Представьте себе: река, солнце, невероятной красоты берега, вяленый осетр с бутылочкой конька на столе, приятная компания и ни одного комара. О таком можно было только мечтать. И тут мне в лоб что-то ударило. Мы сидели на носу катера, и впереди было совершенно пустое пространство. С берега ничего долететь не могло. Сомнения в происхождении травмы исчезли через несколько секунд, когда на лбу стала вздуваться здоровенная шишка, и появилось жжение. Слепень! Ну, надо же, не одно, так другое. И тут достали! За время нашего путешествия я еще дважды, а мой приятель пять раз подвергались атакам этих камикадзе. На берег мы сошли далеко не в презентабельном виде.
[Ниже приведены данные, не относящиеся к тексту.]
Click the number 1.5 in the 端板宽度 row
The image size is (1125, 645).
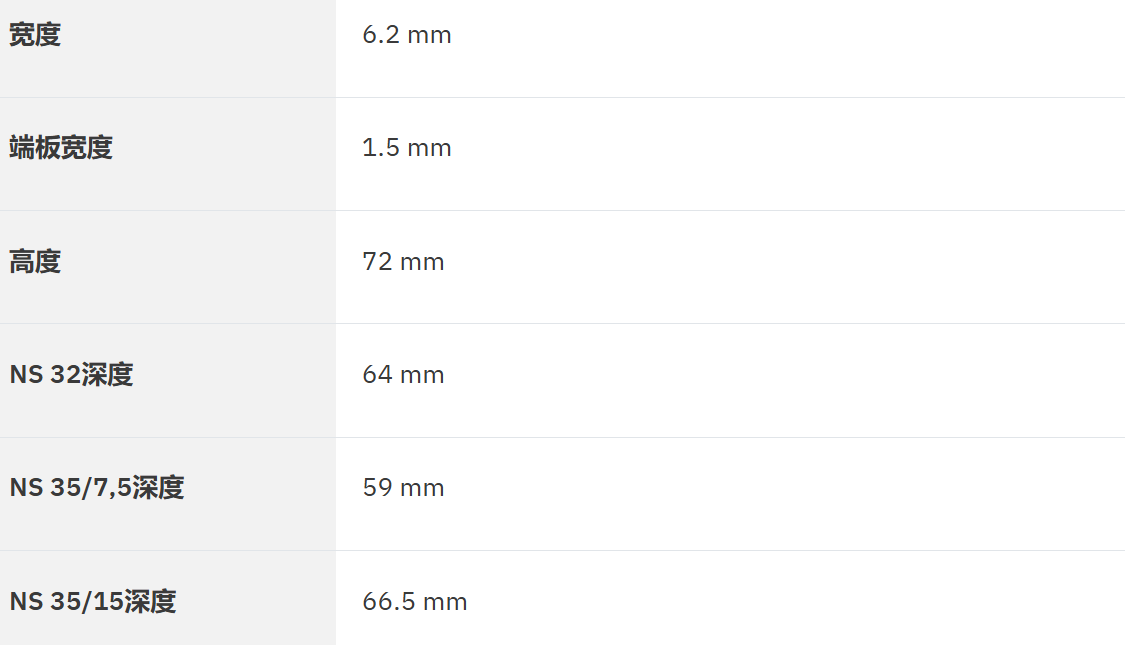coord(378,148)
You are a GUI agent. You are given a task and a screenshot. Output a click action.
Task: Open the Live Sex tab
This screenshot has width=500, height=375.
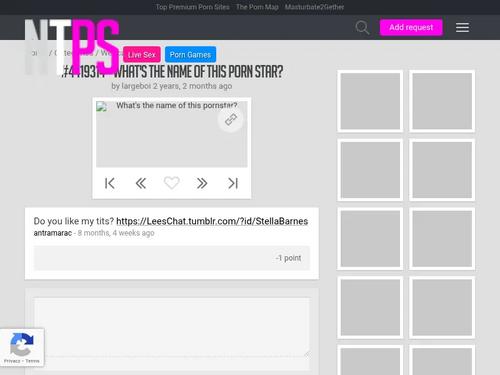click(142, 55)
     С тех пор мало, что изменилось, разве что появились новые эффективные репелленты. Но, если в радиусе нескольких километров от моего дома появляется самка комара, сомнений ни у кого быть не должно, эта девочка меня найдет. Иногда мне кажется, что Всевышний создал гнуса специально для того, чтобы человек особенно не расслаблялся летом, чтобы помнил, что скоро, очень скоро вновь ударят холода, и ветер пойдет гулять по свободным тундровым просторам, что не за горами время, когда вновь потребуется выдержка, терпение и сила.
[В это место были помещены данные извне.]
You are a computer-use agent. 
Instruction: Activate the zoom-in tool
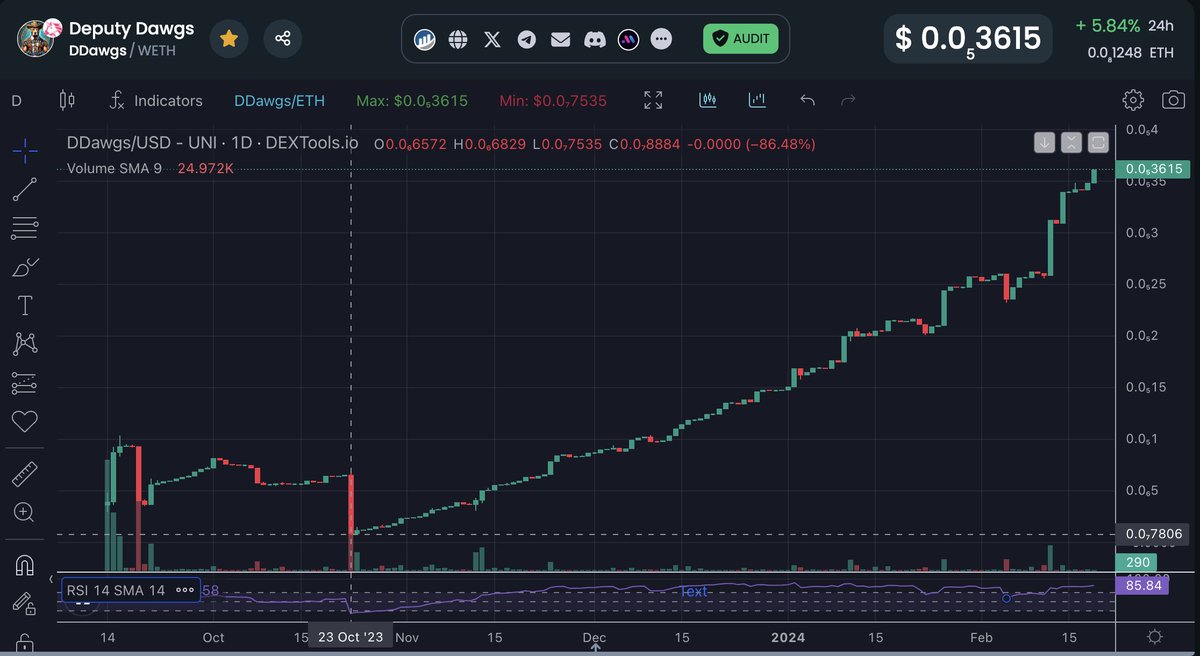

     Так почему же мы, прожившие в этих холодных и ветреных местах много лет, искусанные почти всеми видами двукрылых кровососущих насекомых, не можем сдержать сердцебиение при виде знакомых северных картин в телевизорах, расположенных в теплых и уютных квартирах домов больших городов? Чем вызван этот внутренний трепет сидящего в широком кресле человека, чуть подавшегося вперед, будто помогая продвигаться тому, другому, на голубом экране, преодолевающему глубокий снег? Почему о тех местах и временах нам говорить легко и просто, свободнее дышится и шире расправляются плечи? И что такое можно было так любить, ведь судя по тому, что рассказал,- ничего, достойного любви, там не было. В чем же состоит эта магическая, притягательная сила Севера?
     Скорее всего, в том, что позволяет ликовать собственному тщеславию, загнанному нами куда-то очень глубоко, подальше от посторонних глаз, дает право сказать громко, гордо и без утайки: «Да, я там был, через все это прошел, выдержал и не сплоховал, не дал слабину, и друзья знали, что на меня можно положиться, что в тяжелую минуту подставлю плечо и не подведу».
Собственное эго стыдливо потупило глазки и застеснялось, мол, так нельзя, не скромно, об этом надо, конечно, говорить, но как-то иначе. А как иначе? На другом языке? На иврит, что ли? И чего здесь стесняться?
     Да, я там был. Да, я через это прошел, выдержал и не сплоховал.